Trzeba tu obowiązkowo wspomnieć o problemie odwrotnym, bo wielu kilkulatków to niejadki i jednocześnie wulkany energii, na granicy z ADHD. Kursy nauki pływania świetnie rozwiązują te problemy. Popołudniowe lub wieczorne spalanie kalorii na basenie powinno łatwo załatwić sprawę, w dłuższym okresie czasu znacznie podsycając apetyt. Jeśli dziecko nie lubi być zapędzane wcześnie spać, urządza z tego powodu awantury i domaga się cały czas uwagi, nie dając rodzicom odpocząć, to systematyczna wizyta na pływalni sprawi, że będzie zasypiać jak aniołek.

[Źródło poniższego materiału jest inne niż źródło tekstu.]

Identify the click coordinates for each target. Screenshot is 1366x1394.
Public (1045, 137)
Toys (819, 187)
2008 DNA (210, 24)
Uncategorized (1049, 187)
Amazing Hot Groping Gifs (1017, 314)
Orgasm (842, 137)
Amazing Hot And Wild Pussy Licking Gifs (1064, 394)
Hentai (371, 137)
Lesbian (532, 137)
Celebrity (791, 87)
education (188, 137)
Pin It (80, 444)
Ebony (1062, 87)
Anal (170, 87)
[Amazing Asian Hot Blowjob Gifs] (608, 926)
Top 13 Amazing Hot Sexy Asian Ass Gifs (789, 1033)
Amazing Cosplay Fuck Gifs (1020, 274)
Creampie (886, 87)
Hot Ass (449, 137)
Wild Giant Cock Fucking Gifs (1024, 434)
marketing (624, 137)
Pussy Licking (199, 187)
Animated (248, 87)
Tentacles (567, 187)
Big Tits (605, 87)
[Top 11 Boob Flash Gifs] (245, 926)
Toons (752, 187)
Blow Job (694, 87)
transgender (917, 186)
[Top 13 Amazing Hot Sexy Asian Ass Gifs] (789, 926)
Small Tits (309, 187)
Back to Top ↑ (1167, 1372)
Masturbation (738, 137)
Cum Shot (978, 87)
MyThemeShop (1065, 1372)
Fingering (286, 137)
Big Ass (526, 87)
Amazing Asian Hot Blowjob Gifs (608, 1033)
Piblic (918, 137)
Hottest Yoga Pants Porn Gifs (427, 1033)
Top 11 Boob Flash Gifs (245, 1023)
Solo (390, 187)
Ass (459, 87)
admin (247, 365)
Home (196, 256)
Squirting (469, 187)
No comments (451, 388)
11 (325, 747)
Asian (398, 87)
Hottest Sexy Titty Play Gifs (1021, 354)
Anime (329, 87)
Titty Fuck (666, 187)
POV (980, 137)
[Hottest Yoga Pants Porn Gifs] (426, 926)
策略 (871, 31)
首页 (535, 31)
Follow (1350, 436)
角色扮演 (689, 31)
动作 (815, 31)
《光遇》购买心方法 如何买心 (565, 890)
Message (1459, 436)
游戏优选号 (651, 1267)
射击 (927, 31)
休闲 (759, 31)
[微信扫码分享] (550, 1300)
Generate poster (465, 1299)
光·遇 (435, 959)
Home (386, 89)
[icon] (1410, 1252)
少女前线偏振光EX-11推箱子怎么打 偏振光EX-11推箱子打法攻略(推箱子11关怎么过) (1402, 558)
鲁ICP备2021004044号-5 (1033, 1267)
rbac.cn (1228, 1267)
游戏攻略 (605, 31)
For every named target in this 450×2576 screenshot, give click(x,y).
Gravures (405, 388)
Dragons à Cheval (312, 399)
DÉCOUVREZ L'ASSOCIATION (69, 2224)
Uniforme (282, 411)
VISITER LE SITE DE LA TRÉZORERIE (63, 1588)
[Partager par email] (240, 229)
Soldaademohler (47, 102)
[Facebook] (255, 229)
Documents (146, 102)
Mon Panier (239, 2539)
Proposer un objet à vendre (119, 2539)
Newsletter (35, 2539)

Nawiązanie nowych znajomości i zabicie nudy

Wczesną jesienią dzień radykalnie się skraca, mamy mało słońca, często leje, a rano i wieczorem doskwiera chłód. To wszystko szybko ogranicza pole do popisu dla dziecięcych zabaw na podwórku. Wtedy po szkole łatwo o nudę, a każdy smyk staje się siłą rzeczy bardziej marudny i ma tendencję do zamykania się w swoim wirtualnym świecie przed ekranem telewizora, komputera czy tabletu. Zajęcia na krytym basenie stanowią więc idealną zdrową alternatywę, a w dodatku dziecko może regularnie spędzać czas z innymi dziećmi w zbliżonym wieku. Ma szansę nawiązać nowe znajomości, które mogą przetrwać, świetnie się rozwija społecznie i uczy się samodzielności. I kto wie, może pływanie stanie się jego główną pasją?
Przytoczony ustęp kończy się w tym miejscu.